= Exercise brief =
Using the entries below, write out the line with "This screenshot has width=1024, height=504.", the line with "Task: Open the View test location link", and every line in between, exactly as each is written.
Supplied data Start Marker
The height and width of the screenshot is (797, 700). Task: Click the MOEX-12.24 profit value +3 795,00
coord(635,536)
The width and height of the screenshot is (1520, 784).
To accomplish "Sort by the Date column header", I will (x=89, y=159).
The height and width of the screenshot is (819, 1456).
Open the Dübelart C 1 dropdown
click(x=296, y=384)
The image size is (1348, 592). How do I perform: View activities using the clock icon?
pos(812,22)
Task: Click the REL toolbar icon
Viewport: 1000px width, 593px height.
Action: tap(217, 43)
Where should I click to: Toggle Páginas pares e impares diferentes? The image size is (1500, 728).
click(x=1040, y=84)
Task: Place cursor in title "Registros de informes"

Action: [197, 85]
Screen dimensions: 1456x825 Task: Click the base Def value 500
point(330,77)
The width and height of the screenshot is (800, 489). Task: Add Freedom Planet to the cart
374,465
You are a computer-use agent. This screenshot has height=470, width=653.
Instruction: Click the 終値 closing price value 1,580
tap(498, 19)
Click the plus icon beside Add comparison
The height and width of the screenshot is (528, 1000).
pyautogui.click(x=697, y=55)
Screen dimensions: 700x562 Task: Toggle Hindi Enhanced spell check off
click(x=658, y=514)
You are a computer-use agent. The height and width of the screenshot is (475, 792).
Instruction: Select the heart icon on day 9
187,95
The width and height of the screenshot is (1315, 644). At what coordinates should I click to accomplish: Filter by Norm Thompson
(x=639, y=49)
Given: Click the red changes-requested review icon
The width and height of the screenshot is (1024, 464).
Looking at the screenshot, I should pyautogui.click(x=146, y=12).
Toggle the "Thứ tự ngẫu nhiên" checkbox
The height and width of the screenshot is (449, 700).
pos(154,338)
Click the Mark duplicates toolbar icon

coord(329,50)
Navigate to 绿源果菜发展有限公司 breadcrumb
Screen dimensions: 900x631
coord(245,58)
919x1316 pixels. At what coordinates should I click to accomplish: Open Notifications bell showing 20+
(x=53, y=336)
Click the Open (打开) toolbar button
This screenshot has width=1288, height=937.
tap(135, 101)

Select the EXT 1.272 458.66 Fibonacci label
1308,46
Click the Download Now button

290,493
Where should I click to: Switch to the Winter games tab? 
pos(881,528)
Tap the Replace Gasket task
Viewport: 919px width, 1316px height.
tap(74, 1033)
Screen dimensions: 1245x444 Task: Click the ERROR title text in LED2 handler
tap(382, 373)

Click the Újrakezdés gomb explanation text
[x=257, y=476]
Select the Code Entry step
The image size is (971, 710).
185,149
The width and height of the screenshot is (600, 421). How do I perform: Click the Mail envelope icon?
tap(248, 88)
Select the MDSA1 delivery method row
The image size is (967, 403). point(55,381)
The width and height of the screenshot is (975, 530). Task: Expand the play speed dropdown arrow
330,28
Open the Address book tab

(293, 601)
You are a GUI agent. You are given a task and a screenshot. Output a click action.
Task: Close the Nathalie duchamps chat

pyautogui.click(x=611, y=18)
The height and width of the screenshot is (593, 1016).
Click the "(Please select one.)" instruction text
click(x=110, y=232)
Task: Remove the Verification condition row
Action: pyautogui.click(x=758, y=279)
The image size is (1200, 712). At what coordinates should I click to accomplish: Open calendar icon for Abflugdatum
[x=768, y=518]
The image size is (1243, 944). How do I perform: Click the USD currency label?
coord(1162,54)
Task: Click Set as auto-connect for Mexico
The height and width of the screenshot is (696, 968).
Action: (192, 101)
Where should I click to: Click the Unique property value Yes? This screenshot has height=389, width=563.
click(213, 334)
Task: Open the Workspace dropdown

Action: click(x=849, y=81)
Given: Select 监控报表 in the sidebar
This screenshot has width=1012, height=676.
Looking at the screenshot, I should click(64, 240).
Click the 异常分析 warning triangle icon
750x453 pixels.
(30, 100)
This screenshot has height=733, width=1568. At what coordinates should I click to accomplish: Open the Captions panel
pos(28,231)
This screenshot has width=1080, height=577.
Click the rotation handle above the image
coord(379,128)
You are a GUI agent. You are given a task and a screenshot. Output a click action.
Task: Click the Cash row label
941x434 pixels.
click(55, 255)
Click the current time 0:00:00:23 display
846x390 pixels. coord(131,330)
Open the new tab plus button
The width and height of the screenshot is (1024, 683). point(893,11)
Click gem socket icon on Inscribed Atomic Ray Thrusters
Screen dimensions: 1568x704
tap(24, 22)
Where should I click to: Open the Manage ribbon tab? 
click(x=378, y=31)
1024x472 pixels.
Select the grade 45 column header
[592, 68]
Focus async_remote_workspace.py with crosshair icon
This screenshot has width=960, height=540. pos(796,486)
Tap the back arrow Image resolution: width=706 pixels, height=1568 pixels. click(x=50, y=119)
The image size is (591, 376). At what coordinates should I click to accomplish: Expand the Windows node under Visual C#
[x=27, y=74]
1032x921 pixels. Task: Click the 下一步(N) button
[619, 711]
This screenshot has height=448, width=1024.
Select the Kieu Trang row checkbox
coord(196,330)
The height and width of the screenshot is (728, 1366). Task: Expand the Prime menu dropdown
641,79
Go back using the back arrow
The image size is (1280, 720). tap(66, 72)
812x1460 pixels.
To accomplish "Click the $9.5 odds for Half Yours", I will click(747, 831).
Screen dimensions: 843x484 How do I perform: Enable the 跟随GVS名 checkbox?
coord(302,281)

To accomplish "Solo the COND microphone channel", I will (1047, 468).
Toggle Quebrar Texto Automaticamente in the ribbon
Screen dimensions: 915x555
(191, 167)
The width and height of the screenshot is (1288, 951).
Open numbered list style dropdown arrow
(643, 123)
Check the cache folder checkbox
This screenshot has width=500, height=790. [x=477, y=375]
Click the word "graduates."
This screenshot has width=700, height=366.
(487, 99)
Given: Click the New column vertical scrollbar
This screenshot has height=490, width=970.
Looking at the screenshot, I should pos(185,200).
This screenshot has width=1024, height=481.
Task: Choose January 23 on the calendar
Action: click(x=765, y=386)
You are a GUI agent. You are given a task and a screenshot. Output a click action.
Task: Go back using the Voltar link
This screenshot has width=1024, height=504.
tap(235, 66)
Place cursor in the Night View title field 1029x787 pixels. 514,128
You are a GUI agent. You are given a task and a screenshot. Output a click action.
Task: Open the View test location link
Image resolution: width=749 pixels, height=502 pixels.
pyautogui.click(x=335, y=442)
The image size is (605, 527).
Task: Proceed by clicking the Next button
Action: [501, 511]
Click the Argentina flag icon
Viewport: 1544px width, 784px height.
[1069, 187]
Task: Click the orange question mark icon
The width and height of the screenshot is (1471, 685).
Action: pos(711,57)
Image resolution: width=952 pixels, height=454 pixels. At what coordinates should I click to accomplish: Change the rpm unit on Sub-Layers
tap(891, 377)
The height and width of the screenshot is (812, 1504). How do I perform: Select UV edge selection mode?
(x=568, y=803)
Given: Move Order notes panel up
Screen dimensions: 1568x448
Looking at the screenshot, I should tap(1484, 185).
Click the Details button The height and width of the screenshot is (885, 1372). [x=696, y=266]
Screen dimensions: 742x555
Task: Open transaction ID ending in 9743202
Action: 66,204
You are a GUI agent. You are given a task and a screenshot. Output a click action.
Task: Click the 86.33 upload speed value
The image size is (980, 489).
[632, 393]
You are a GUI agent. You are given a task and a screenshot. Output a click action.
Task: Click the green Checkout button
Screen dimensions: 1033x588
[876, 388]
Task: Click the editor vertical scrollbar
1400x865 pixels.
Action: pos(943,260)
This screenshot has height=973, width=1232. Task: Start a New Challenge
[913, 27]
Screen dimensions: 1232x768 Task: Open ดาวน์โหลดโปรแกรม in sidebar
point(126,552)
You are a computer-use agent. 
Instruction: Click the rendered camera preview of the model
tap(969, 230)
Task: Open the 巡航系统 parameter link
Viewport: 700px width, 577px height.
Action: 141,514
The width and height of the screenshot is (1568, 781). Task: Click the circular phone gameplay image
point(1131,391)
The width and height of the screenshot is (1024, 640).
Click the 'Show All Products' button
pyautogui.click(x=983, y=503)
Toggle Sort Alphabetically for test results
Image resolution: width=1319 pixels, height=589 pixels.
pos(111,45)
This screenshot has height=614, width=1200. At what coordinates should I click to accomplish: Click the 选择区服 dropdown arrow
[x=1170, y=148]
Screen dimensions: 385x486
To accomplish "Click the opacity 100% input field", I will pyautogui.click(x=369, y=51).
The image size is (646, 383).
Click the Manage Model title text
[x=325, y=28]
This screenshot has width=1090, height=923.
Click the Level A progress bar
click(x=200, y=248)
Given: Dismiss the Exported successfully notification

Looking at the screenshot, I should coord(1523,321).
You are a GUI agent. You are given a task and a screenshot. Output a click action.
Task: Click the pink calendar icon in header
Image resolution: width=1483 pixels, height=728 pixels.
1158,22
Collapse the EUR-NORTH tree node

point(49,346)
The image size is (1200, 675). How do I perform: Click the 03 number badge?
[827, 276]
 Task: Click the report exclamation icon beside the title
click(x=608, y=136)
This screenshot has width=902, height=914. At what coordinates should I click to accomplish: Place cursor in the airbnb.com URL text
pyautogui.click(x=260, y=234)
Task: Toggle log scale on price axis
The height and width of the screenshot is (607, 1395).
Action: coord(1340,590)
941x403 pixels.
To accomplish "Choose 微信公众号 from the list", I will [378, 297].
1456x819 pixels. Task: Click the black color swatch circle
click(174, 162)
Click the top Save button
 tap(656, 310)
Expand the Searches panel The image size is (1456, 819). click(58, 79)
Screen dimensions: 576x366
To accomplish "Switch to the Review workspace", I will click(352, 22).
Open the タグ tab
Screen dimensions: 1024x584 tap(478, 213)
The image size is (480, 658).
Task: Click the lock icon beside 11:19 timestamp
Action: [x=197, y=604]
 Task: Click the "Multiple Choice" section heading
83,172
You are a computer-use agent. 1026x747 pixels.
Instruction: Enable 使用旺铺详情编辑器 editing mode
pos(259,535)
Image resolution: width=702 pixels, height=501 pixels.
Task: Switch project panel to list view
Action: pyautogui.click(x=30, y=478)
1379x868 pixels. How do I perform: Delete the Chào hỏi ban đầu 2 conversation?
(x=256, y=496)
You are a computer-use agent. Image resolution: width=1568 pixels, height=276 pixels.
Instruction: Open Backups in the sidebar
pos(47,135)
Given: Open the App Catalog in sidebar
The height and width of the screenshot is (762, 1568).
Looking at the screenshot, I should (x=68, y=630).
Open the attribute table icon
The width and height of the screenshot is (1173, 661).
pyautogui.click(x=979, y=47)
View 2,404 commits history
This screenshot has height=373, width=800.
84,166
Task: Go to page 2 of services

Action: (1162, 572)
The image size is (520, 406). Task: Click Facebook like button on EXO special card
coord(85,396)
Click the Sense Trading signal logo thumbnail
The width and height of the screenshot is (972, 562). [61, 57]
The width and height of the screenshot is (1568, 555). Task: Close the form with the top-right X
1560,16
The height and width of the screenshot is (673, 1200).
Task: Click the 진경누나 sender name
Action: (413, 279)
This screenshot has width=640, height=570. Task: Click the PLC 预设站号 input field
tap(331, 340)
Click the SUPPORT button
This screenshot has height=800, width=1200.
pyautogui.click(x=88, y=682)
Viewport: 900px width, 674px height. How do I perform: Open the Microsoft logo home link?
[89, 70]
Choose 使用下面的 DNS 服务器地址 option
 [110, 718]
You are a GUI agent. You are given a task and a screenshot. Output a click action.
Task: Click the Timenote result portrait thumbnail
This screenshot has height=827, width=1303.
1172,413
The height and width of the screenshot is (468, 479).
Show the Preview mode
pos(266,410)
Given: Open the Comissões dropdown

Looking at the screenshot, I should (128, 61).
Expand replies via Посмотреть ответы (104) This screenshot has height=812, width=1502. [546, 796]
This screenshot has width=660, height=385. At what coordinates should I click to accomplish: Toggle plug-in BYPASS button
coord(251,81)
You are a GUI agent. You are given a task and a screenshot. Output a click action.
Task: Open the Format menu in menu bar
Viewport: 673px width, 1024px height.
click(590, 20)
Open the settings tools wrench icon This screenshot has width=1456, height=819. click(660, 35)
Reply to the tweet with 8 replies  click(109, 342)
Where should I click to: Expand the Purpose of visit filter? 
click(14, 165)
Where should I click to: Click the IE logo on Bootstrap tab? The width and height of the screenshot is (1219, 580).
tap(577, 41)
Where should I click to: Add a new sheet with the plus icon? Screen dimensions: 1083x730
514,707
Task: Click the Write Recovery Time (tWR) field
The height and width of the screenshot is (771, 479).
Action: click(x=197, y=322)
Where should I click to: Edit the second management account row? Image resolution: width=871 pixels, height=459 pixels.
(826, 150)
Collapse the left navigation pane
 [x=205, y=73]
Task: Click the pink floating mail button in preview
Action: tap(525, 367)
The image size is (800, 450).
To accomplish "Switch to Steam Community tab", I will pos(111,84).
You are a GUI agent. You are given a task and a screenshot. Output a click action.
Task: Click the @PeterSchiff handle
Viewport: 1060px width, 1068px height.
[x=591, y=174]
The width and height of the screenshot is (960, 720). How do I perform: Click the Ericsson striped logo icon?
Supplied data End Marker
= Exercise result =
This screenshot has width=1024, height=504.
tap(235, 66)
Place cursor in the Night View title field 1029x787 pixels. 514,128
You are a GUI agent. You are given a task and a screenshot. Output a click action.
Task: Open the View test location link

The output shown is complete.